If we take a look at __libc_start_main() function signature this gets more clear:


int __libc_start_main(int *(main) (int, char * *, char * *),
					  int argc,
					  char * * ubp_av,
					  void (*init) (void),
					  void (*fini) (void),
					  void (*rtld_fini) (void),
					  void (* stack_end));

Note that main seems to take 3 parameters (int, char **, char **). The second array of strings is a pointer to the environmental variables (envp)

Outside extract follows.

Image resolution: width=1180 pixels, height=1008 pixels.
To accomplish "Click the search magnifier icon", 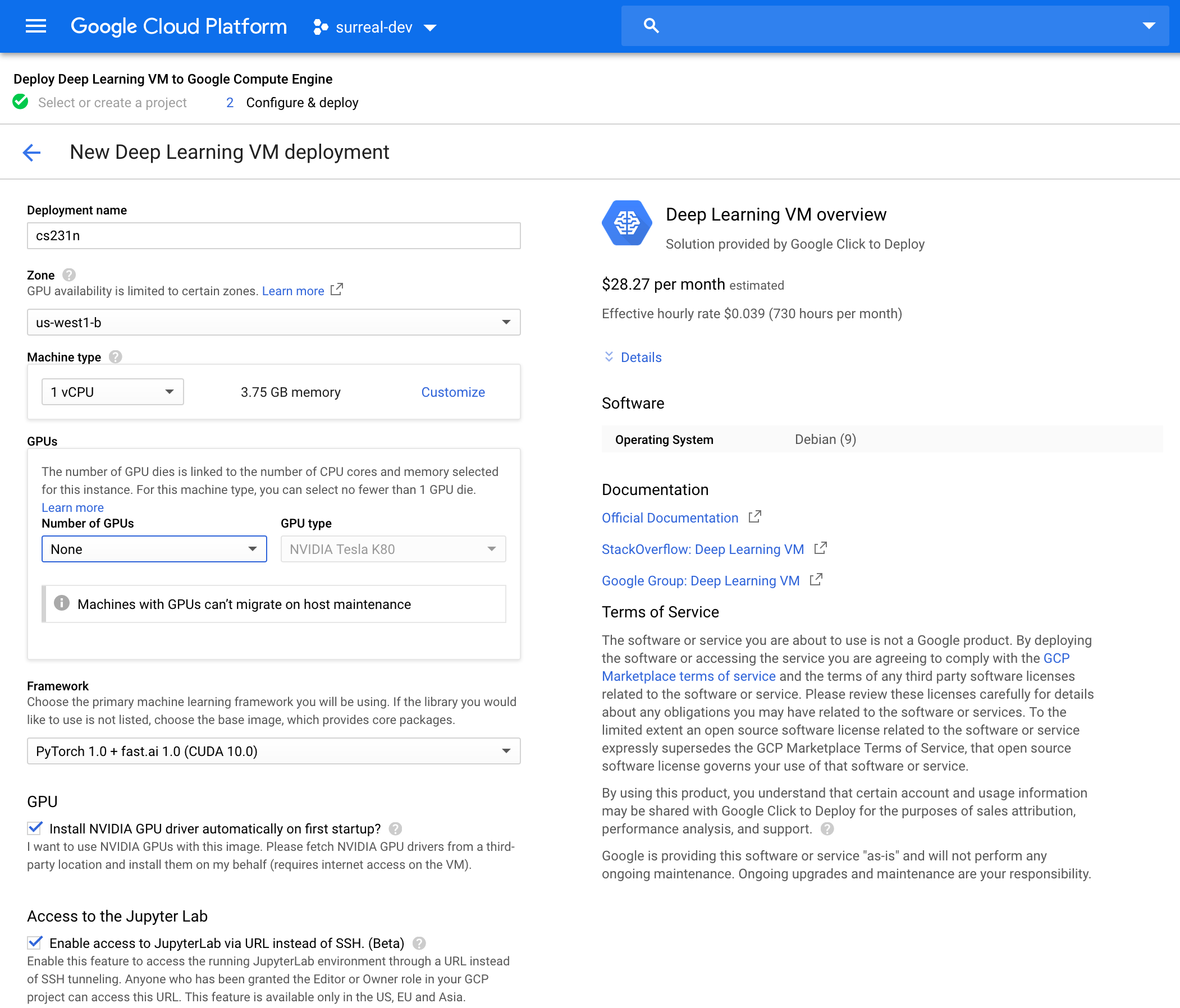I will click(x=651, y=26).
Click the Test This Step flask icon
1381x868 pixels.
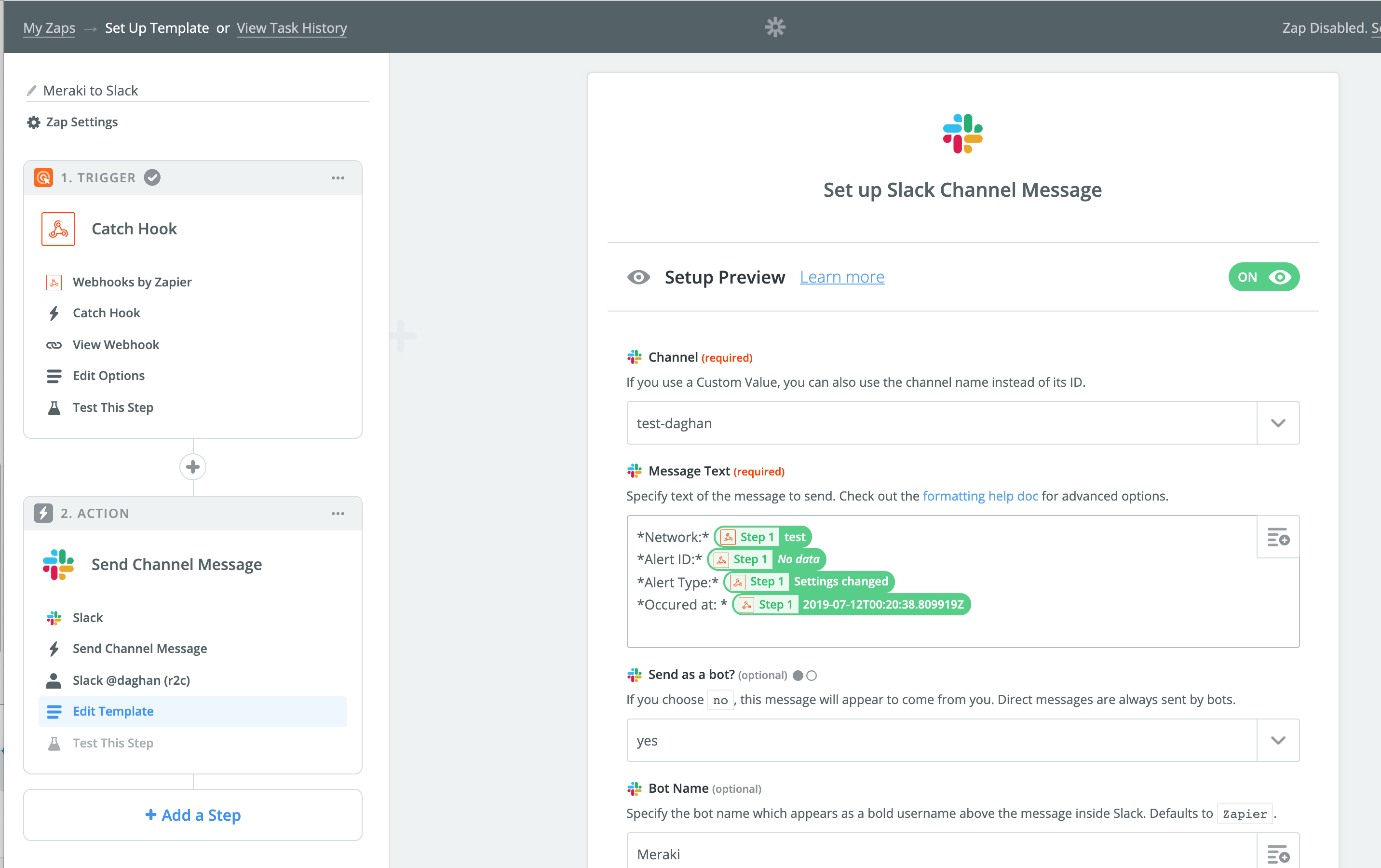tap(54, 407)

The main operations carried out by __libc_start_main() are:

  • Check if the effective uid == real uid (for security reasons)
  • Calls the constructors and destructors for our program
  • Calls main() with the correct arguments
  • Calls exit() with the return value of main.

Confirming with GDB

By running our program in gdb, we see these functions being called:

gdb ./test

In gdb’s prompt, we run the following commands:

set backtrace past-entry
set backtrace past-main
b main
r

These allow the backtrace to show callers before main and before the entry point, sets a breakpoint at our main() function in main.c and runs the program. When we hit our breakpoint, if we then run the bt command (backtrace) we see the following:

#0  main (argc=1, argv=0x7fffffffdce8) at main.c:6

#1  0x00007ffff7a05b97 in __libc_start_main (main=0x55555555463a <main>, argc=1,
argv=0x7fffffffdce8, init=<optimized out>, fini=<optimized out>,
rtld_fini=<optimized out>, stack_end=0x7fffffffdcd8) at ../csu/libc-start.c:310

#2  0x000055555555455a in _start ()

This shows the stack frames that lead to the execution of main, which are indeed those of _start() and __libc_start_main().

Conclusion

Even though we have digged deeper, this is still not the whole picture. There is more to how program execution is setup but this is out of the scope of this short post.